We saw what is meant by “form”.

Now let us see what is meant by “substance”.


Form consists of external visible attributes.

Substance comprises invisible internal virtues.

Here is a definition which defines the substance of a gentleman:

An honest man, a man with a sense of duties and obligations of his position, whatever it may be, a man who tells the truth, a man who gives others their due, a man considerate to the weak, a man who has principles and stands by them, a man who is not elated by good fortune and not too depressed by bad luck, a man who is loyal, a man who can be trusted

The real virtues of a gentleman are inherent in the above definition.

Whether civilian or military, an Officer is considered a Gentleman.

But, tell me, in the context of the definition above, how many officers truly possess all the attributes enunciated in the definition above?

Image Management, Personality Development and Social Standing can give you “form” but it is your “substance” which will make you a complete and genuine gentleman.

If you look around you in urban society, you will find so many persons who look like gentlemen (as they exhibit the requisite “form”). 

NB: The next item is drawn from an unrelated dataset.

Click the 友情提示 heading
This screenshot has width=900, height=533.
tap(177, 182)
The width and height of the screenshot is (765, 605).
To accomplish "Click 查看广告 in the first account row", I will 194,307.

But when you look more closely, even at high ranking officers and individuals who are way up on the social pecking order, you will discover the true gentlemen who are the genuine men of “substance” and who are masquerading as gentlemen.

You may be an officer, but are you a gentleman?

Image Management and Personality Development will give you Form and can make you an Officer.

But to be a Gentleman (or Lady), in addition to external Form, you must have internal Character and be a Man (or Woman) of Substance.  

Copyright © Vikram Karve 2012
Vikram Karve has asserted his right under the Copyright, Designs and Patents Act 1988 to be identified as the author of this work. 
© vikram karve., all rights reserved.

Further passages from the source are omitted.